> **Extracted information**
================================
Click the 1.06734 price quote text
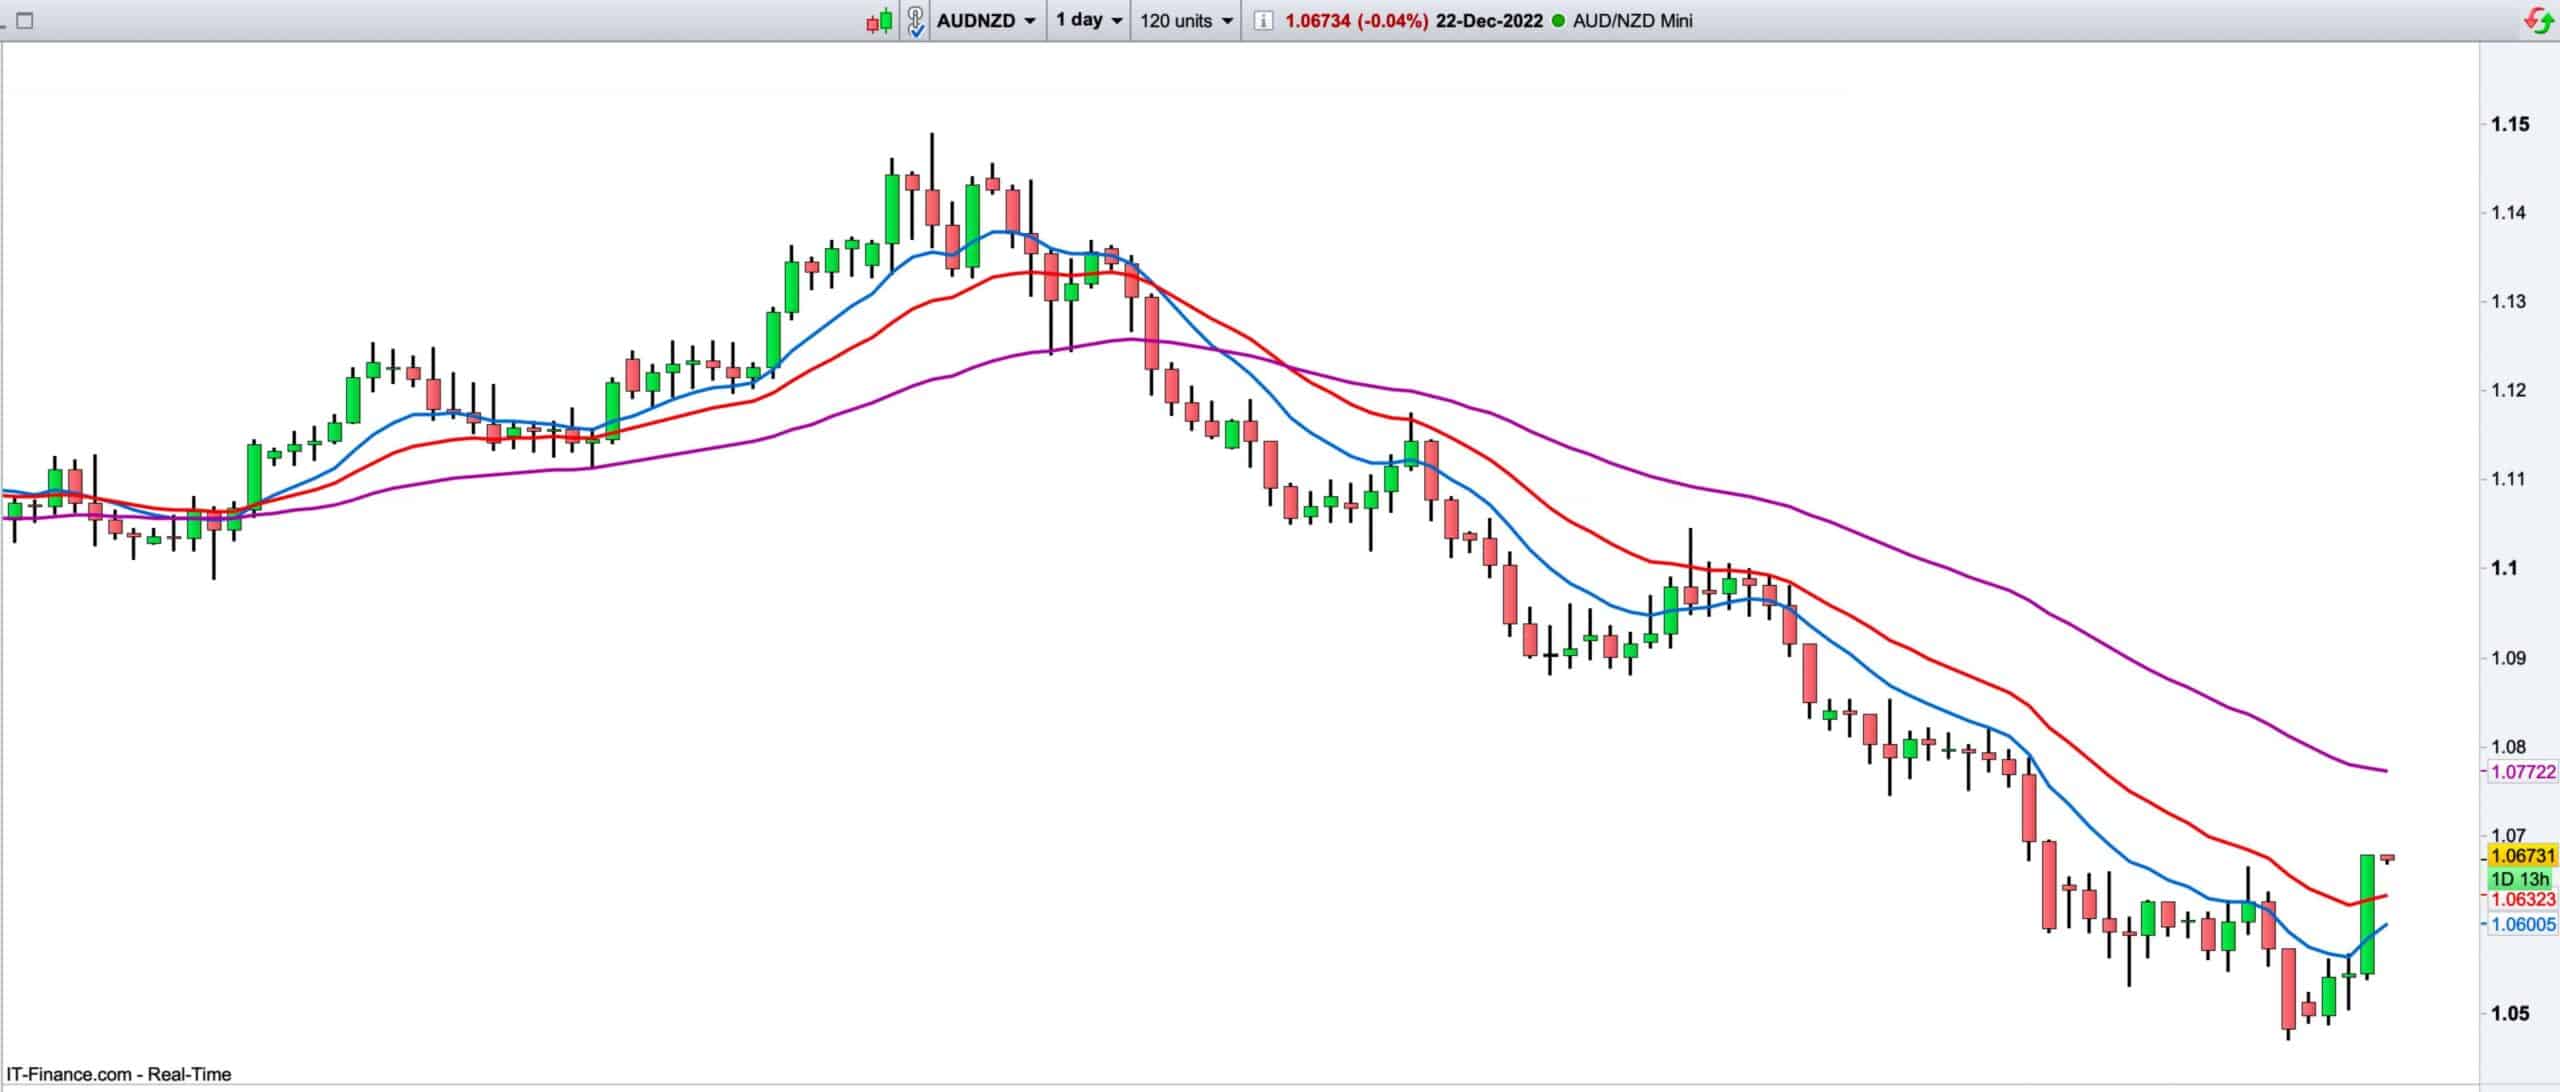1318,21
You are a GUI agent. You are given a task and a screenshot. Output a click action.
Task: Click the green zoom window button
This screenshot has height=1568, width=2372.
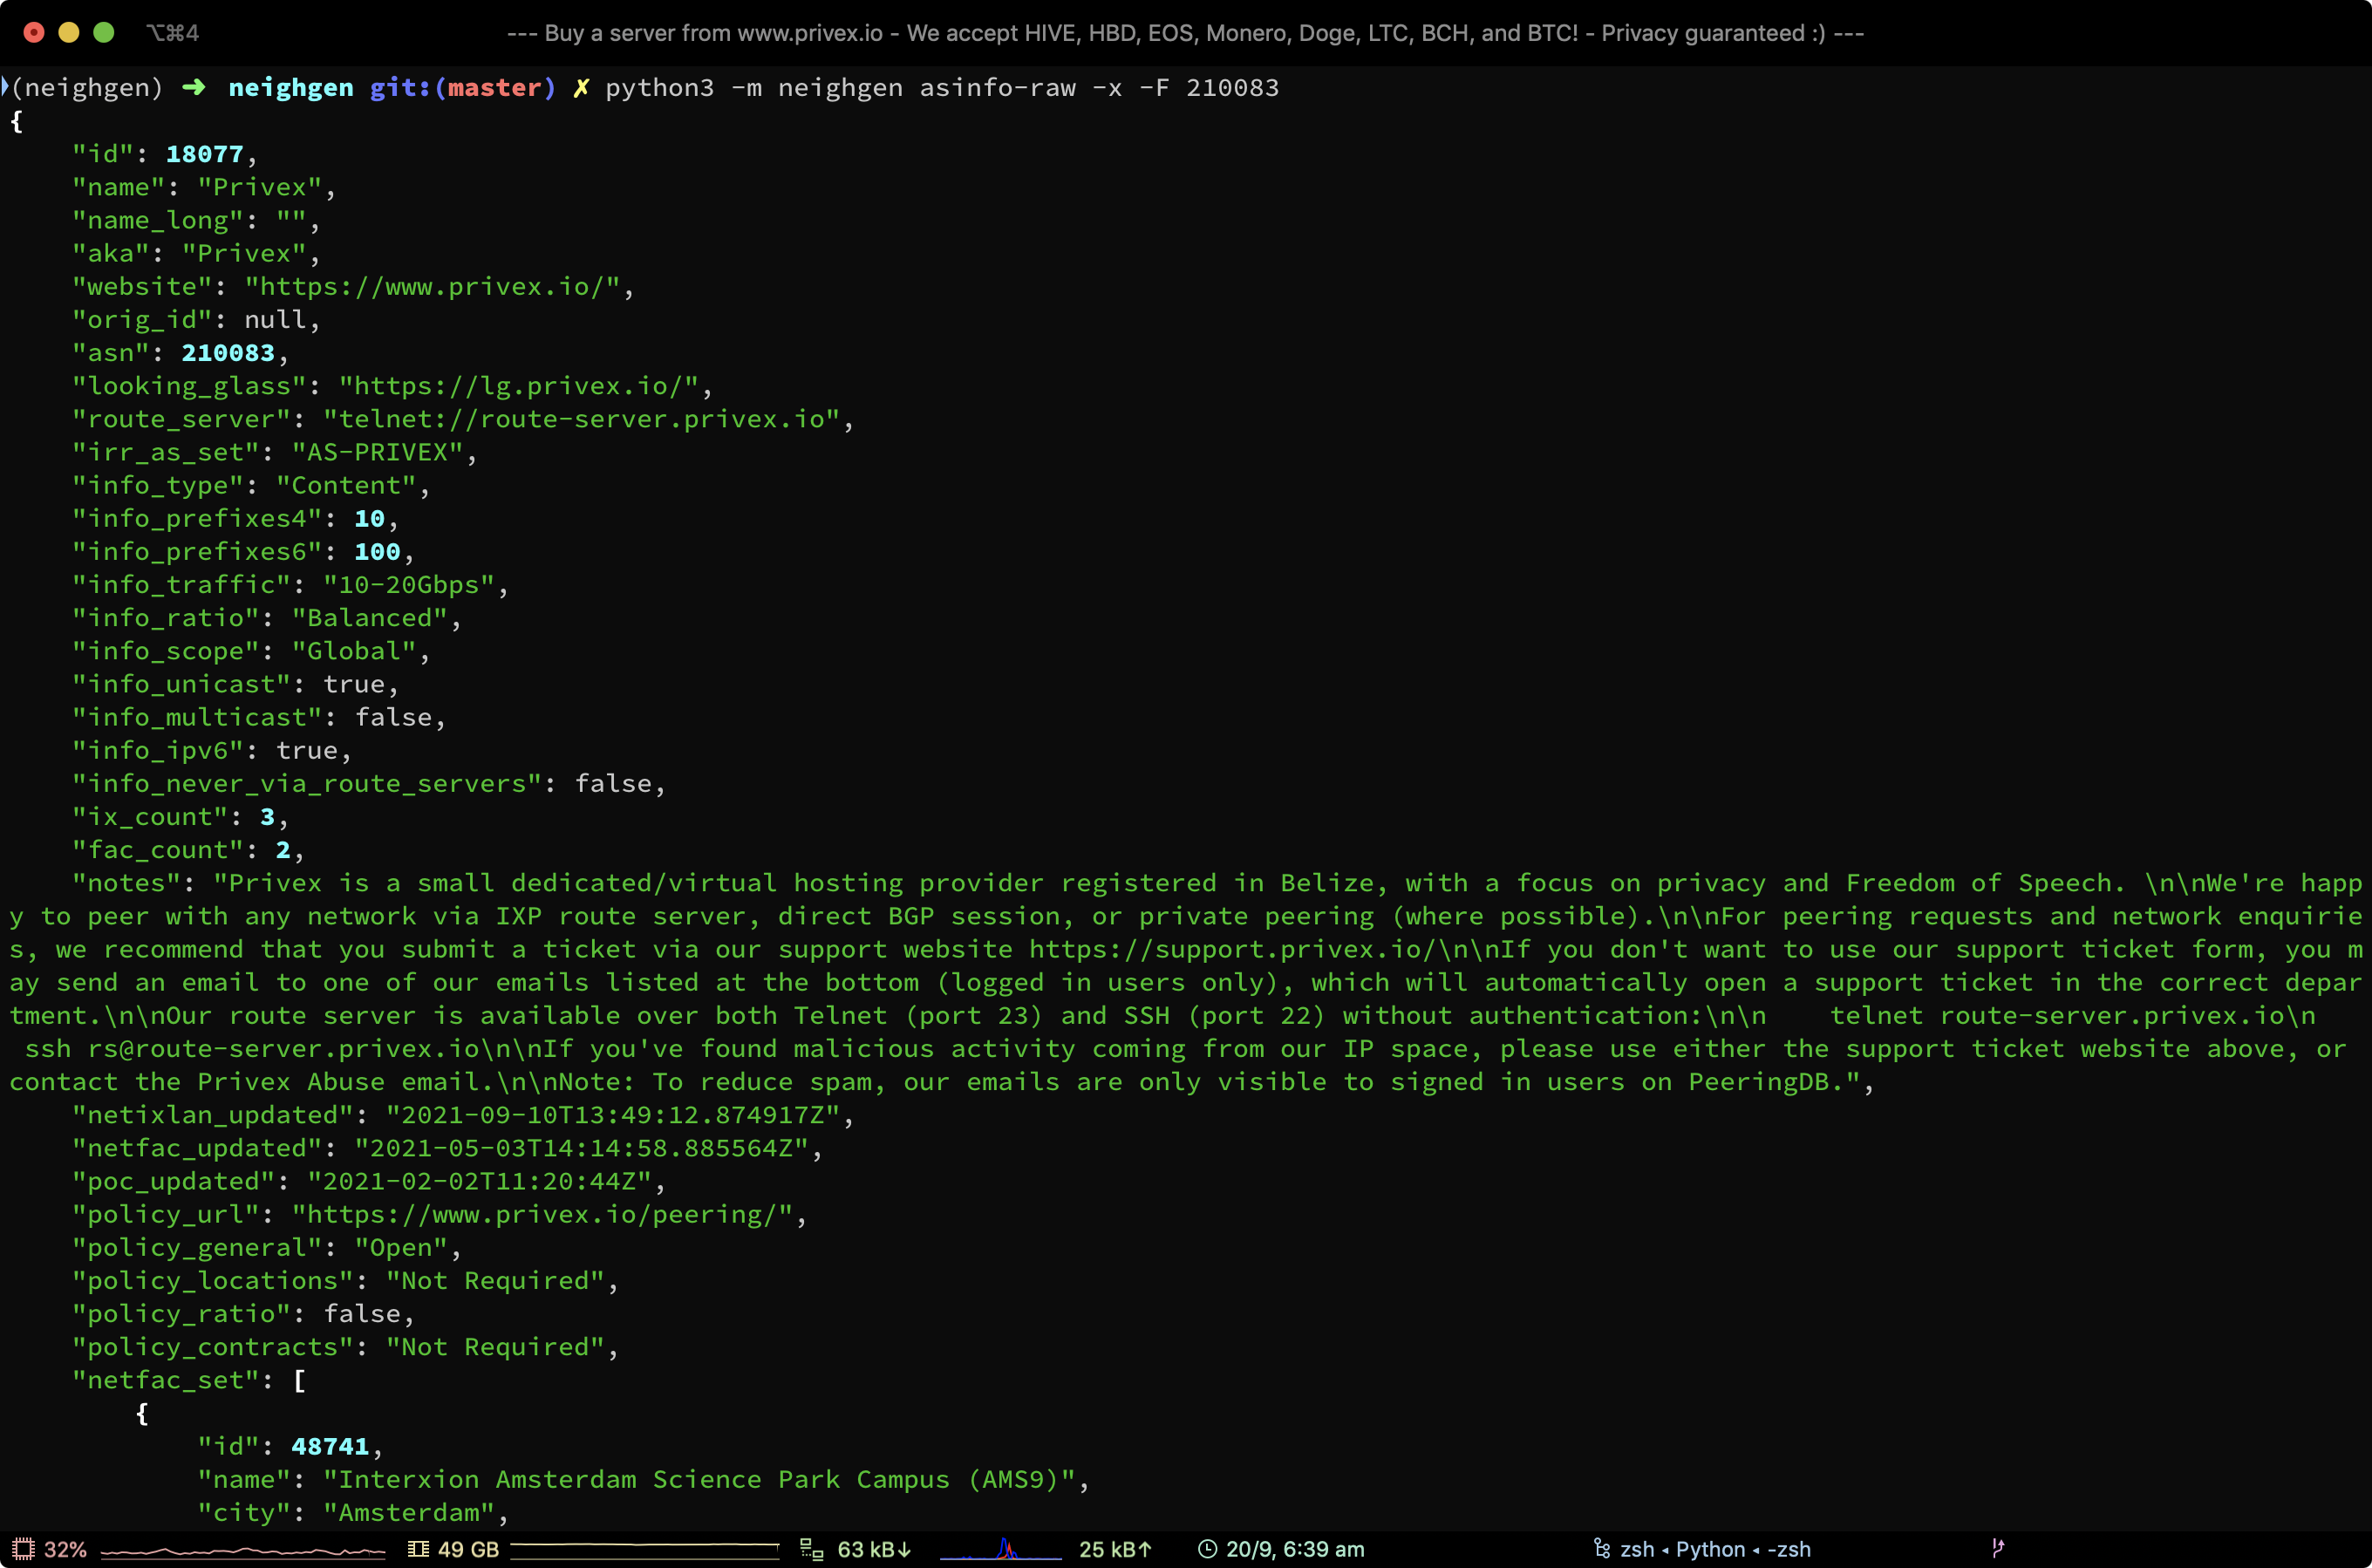pyautogui.click(x=104, y=33)
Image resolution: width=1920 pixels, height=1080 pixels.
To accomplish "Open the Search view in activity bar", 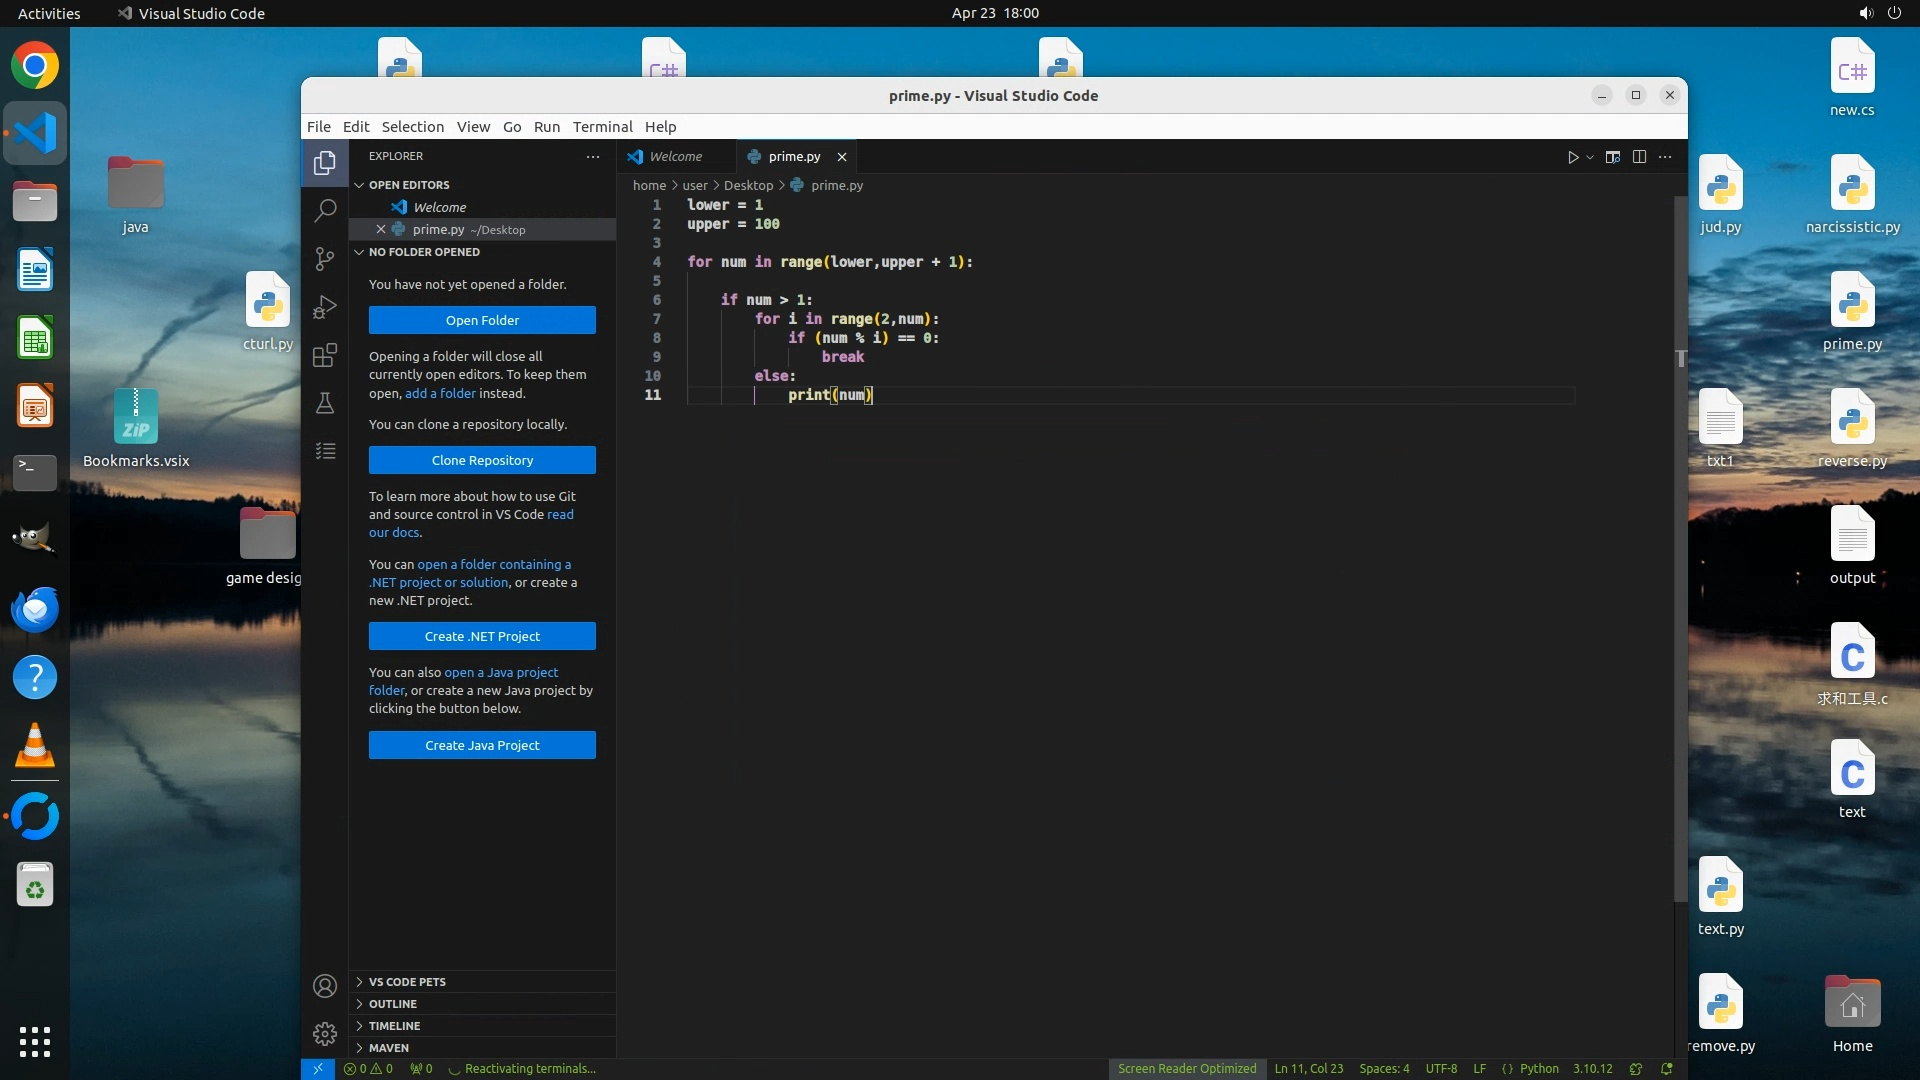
================================
> **Prompt**
Would you write out every record word for word, leaving no picture in?

> **Result for this task**
Click the 1.06734 price quote text
1318,21
You are a GUI agent. You are given a task and a screenshot. Output a click action.
Task: Click the green zoom window button
This screenshot has height=1568, width=2372.
pyautogui.click(x=104, y=33)
Image resolution: width=1920 pixels, height=1080 pixels.
To accomplish "Open the Search view in activity bar", 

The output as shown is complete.